Are license fees paid to Google if my product uses Coral NPU?

No, there are no license fees payable to Google for using the Project Coral NPU architecture or software. The platform is released under permissive open-source license Apache 2.0.

However, it is important to distinguish Google's open-source IP from third-party IP. If an SoC vendor chooses to integrate the Coral NPU with other proprietary, licensed components (such as a specific CPU core or memory fabric from another vendor), those third-party components would still be subject to their own respective licensing fees.

How does the NPU differ from the TPU, GPU, and DSP?

These are all types of processors that have different goals, architecture and optimization for different types of mathematical computations

  • TPU (Tensor Processing Unit): Google's proprietary ML accelerator for the Cloud. TPUs are designed to accelerate model training and high-performance inference in data centers.

  • GPU (Graphics Processing Unit): The industry standard for training complex AI models due to its massive parallelism and high memory bandwidth. GPUs are also widely used for high-throughput inference in servers and data centers.

  • DSP (Digital Signal Processor): A processor for real-time math on signals (like audio). It can run simple, low-latency inference tasks but is not designed for the heavy computation required for training.

  • NPU (Neural Processing Unit): The general term for a processor highly specialized for efficient AI inference on edge devices where power consumption is a key requirement.

What are the industry resources that I can leverage to help me integrate Coral NPU?

The primary resource is our growing open-source ecosystem, which includes hardware partners, chip design services, and the software toolchain. We are actively collaborating with silicon partners to integrate the Coral NPU architecture into their commercial chips. For example, our launch partner Synaptics is releasing its Torq NPU, an SoC solution ideal for next-generation IoT and wearable devices.
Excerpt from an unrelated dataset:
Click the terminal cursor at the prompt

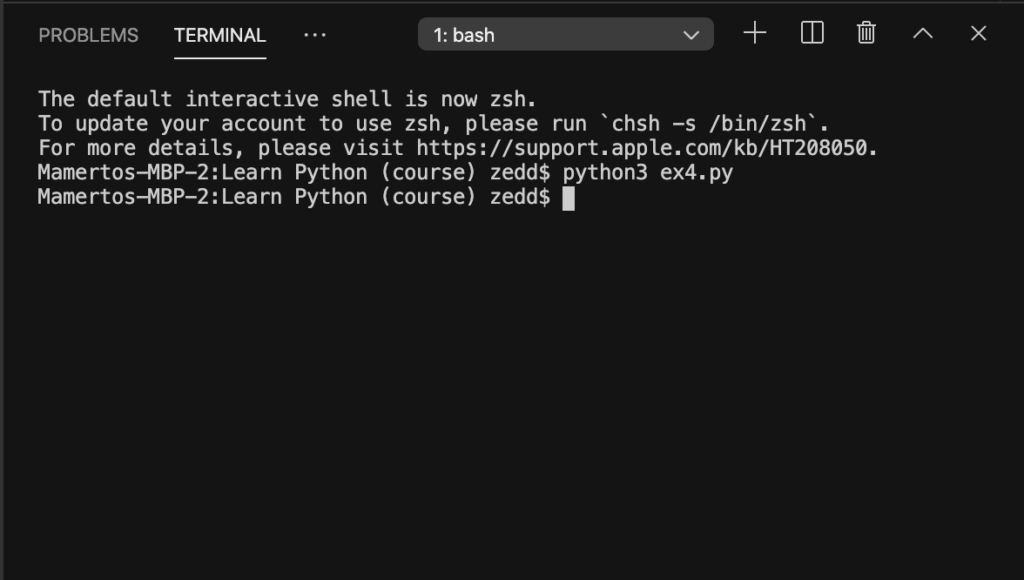coord(568,198)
For a complete list of available hardware, design partners, and software resources, please visit our Ecosystem & Partners page.

Are there business services available that can help me turn my Coral NPU-integrated design into chip design?

Yes. As part of our ecosystem, we are partnering with leading chip design service companies. For example, Verisilicon, a leader in RISC-V chip design, provides expert services to help vendors integrate the Coral NPU into their custom products. For more details, please refer to our Partners page.

Is it possible to design an AI/ML accelerator chip targeting the IoT device market?

Yes, absolutely. The Coral NPU architecture is scalable to meet the diverse needs of the IoT market. While initial implementations target performance in the hundreds of gops(giga-operations per second), the architecture allows partners to implement more powerful designs targeting the multi- tops(trillions-of-operations per second) range for more demanding use cases.